Yoder cited the 14th Amendment in his defense, casting the actions of the county as violating it: “In my way of looking at it, they threatened my life by threatening to take my children away. They threatened to take my property by putting a lien against it. This is unconstitutional.”
He also claims officials trespassed on this property when they came to inspect the outhouses.
A Community Rift
There’s more to the story than this, and Kate Meadows has done a really nice job reporting it, so I recommend reading the whole thing at the link above.
I’ll just leave with comments from Yoder on the community he left behind – it seems the issue has left something of a rift:
For Yoder, the biggest disappointment is not that he felt strong-armed by the county. It’s that his own people backed down when county government came knocking.
“Had the community stood together, they could have easily won the whole thing,” he said. “We didn’t have enough unity to go to court.”
Pomerenke said Yoder didn’t have the support of his whole community because the Amish are peace-loving people.
“They go along to get along,” he said.
Yoder’s concern now, he said, is that because others relented and applied for permits, the county will ask for more of them.

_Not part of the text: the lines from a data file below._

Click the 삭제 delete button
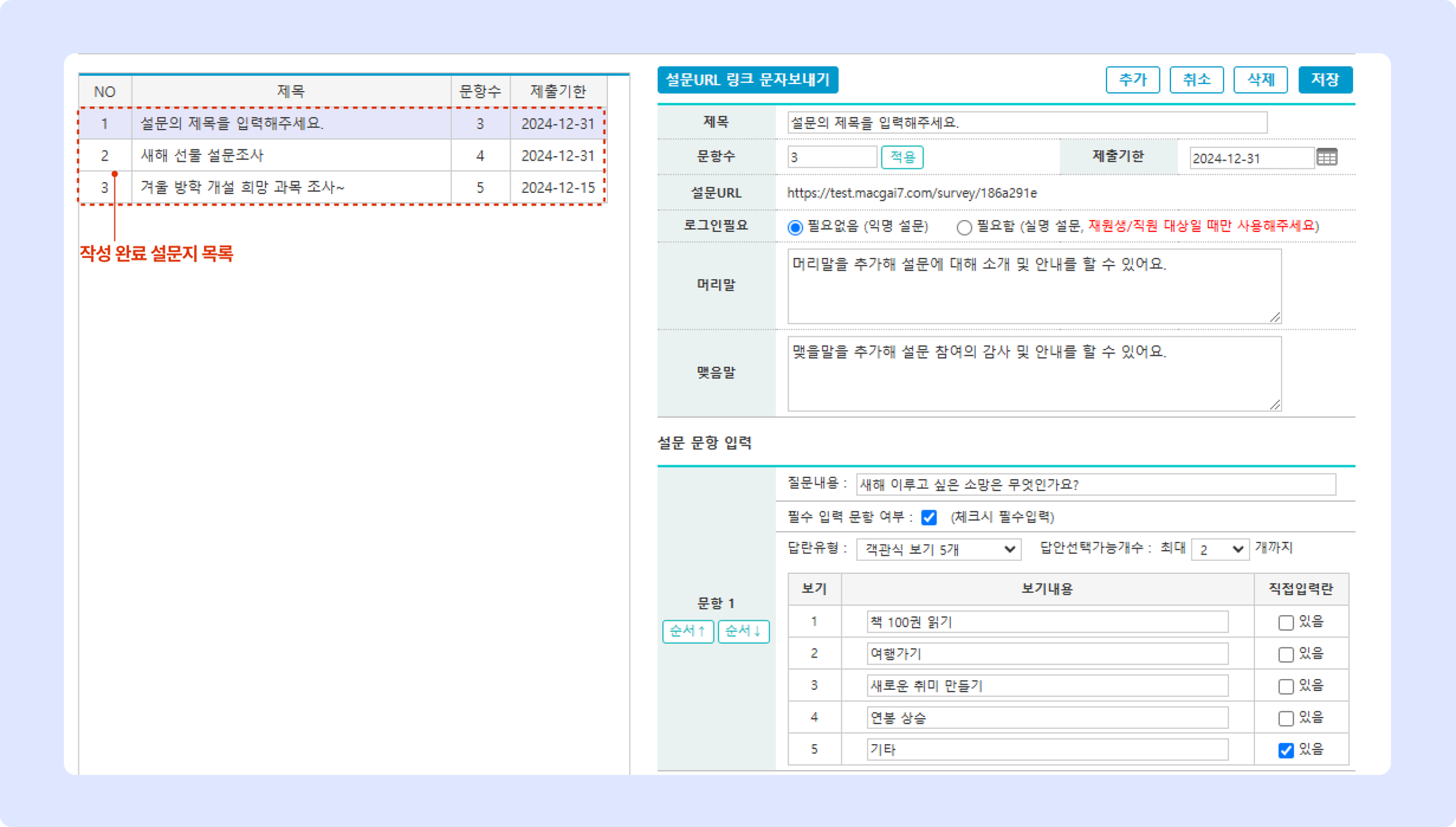Image resolution: width=1456 pixels, height=827 pixels. pos(1260,80)
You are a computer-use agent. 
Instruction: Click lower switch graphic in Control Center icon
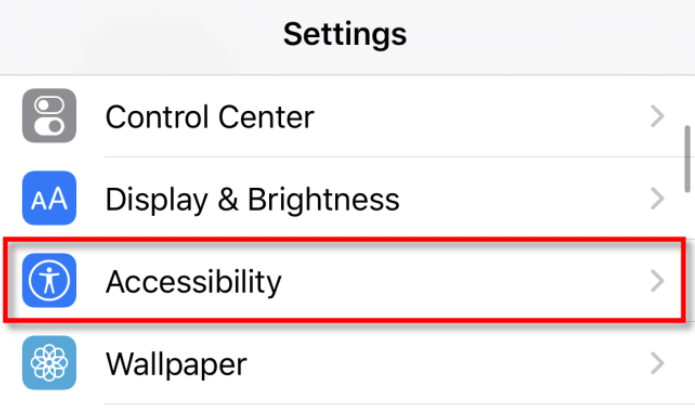49,126
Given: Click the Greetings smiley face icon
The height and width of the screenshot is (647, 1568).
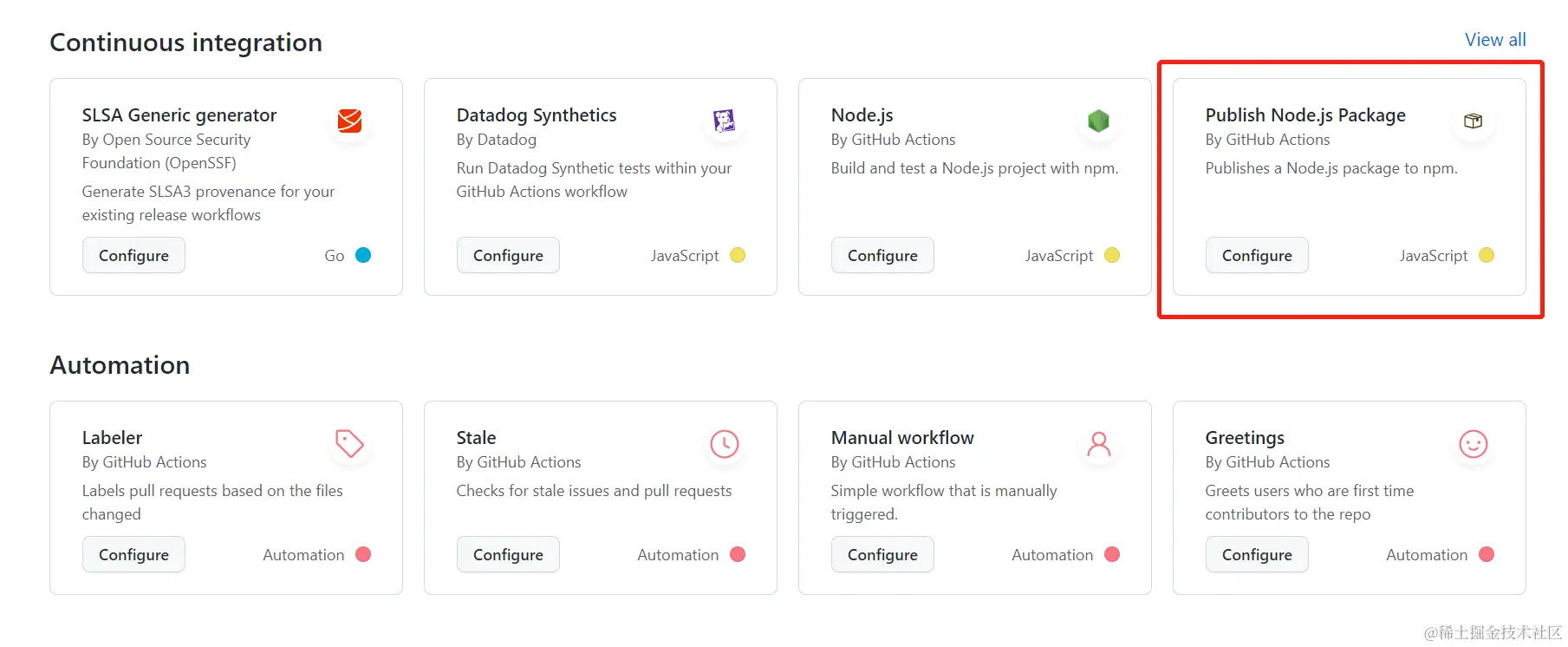Looking at the screenshot, I should pos(1473,443).
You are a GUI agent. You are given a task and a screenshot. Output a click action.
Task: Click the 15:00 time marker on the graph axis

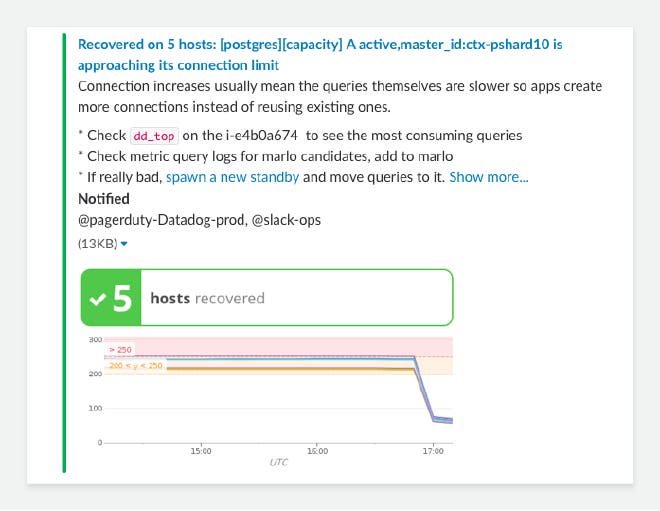tap(200, 451)
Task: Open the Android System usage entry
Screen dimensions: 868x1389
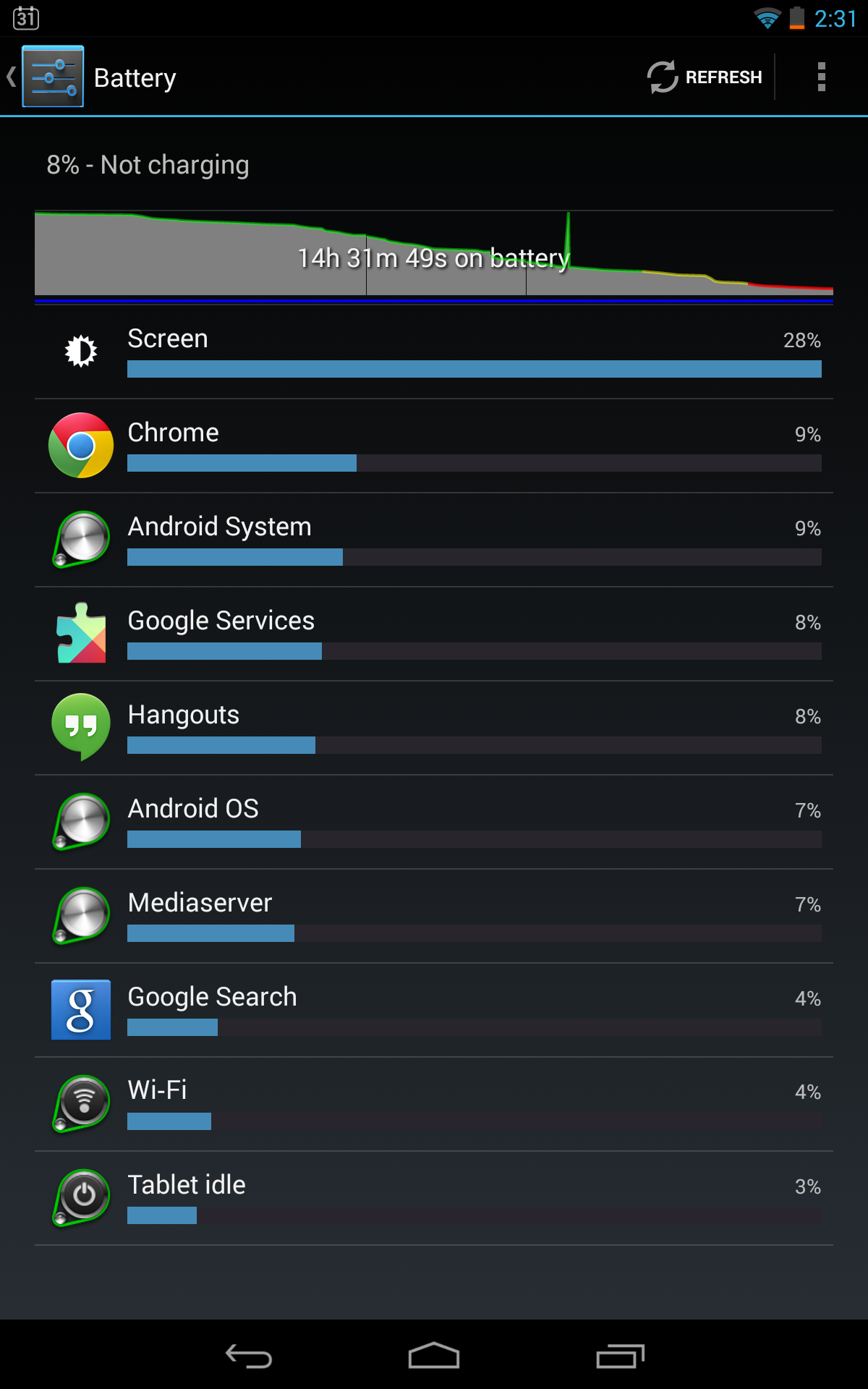Action: pos(434,540)
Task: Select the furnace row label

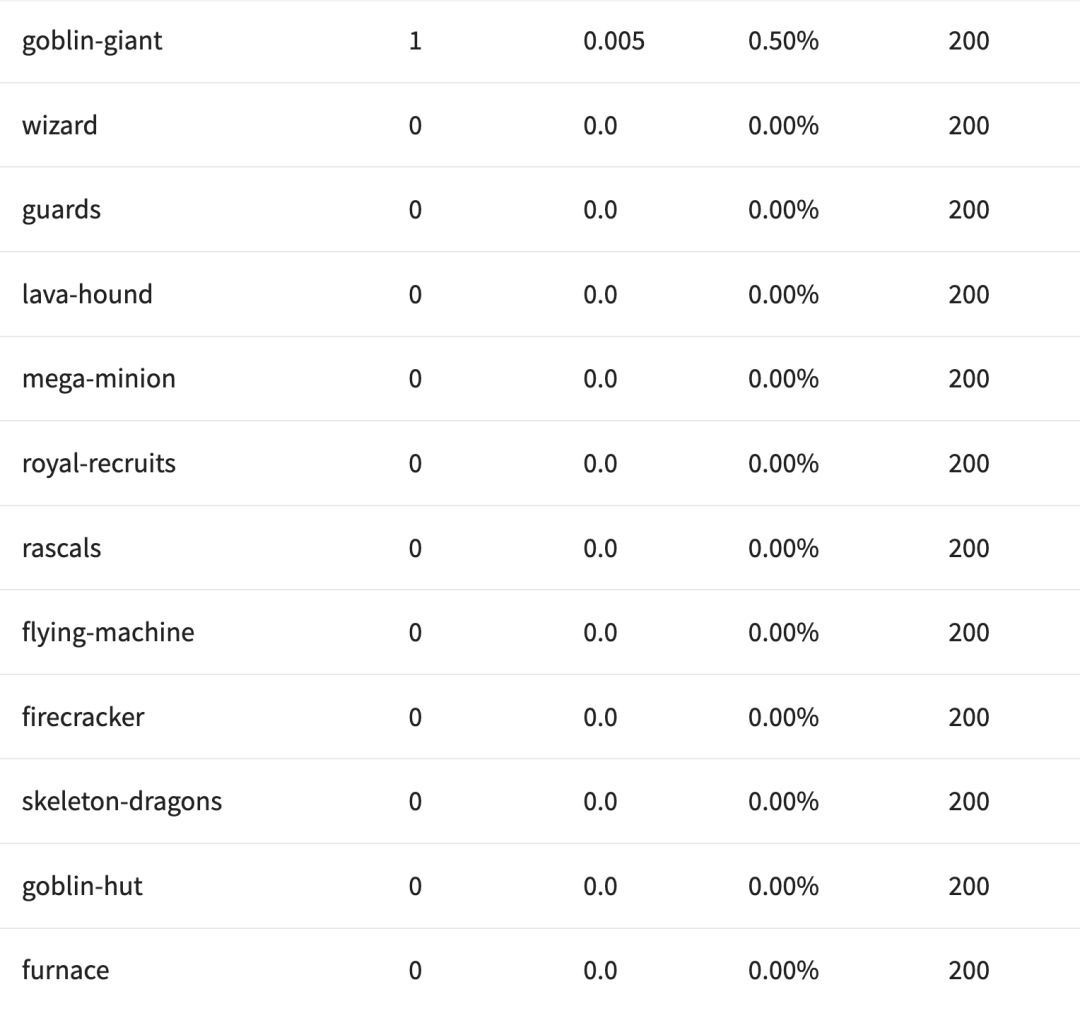Action: tap(65, 971)
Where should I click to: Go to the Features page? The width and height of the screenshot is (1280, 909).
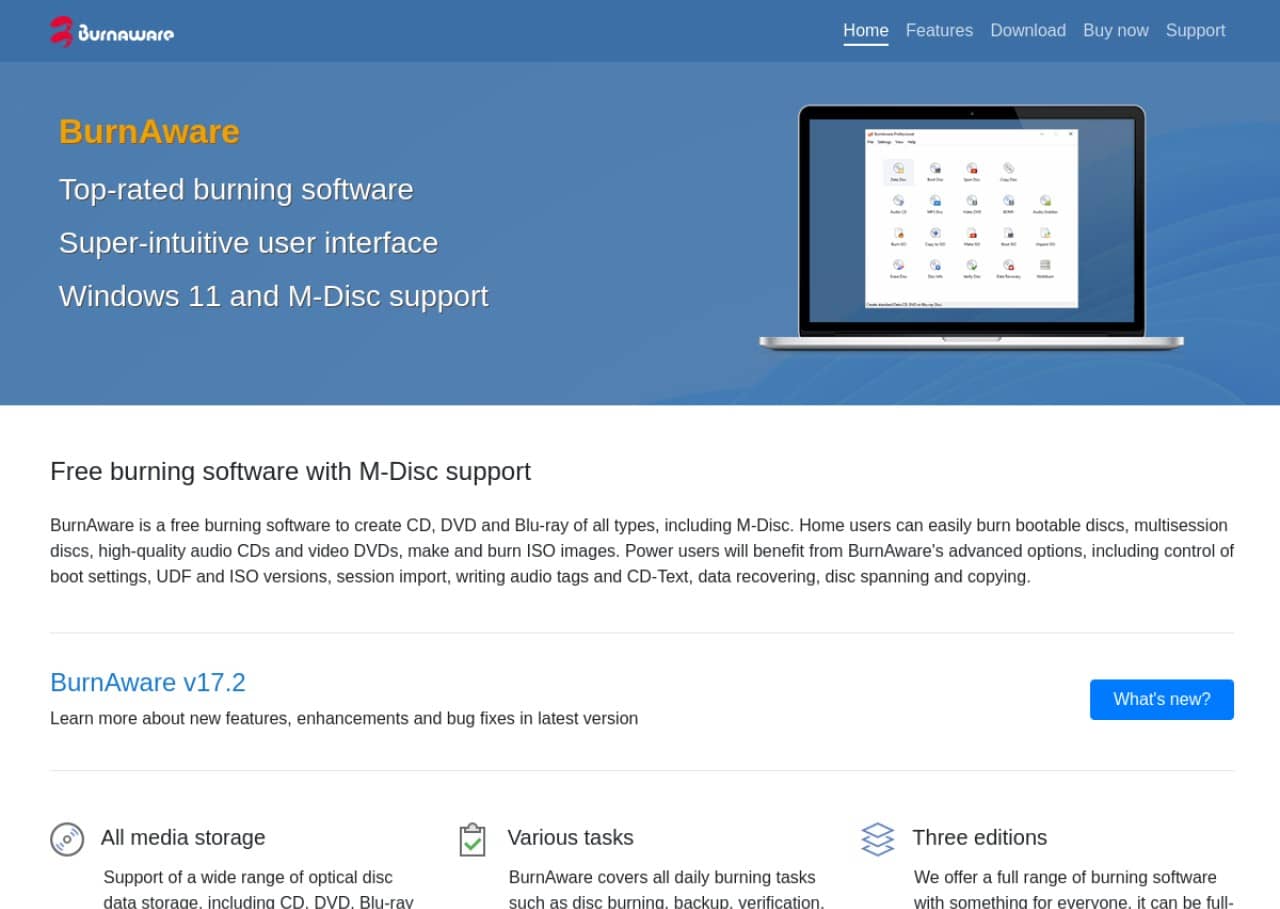point(939,30)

“If we would know how to work together and stand against these things then we wouldn’t be in bondage,” he said.
Yoder now sounds like he’s happy at his new settlement in Iowa, where they once faced the issue but “stood together” and defeated it in court.
And for their part, Devish says that they were just doing their job, and are “not trying to drive the Amish away.”
This is probably one of those stories where those who weren’t involved will never know 100% what really happened.
It appears that most of the Amish in this community went along with the requirements, and that only two of the community’s families, one of them being Yoder’s, refused to comply.
So it doesn’t sound like the Hulett settlement will be going away as a whole, and the rift, to the extent that it exists, has a lot more people on one side of it than on the other.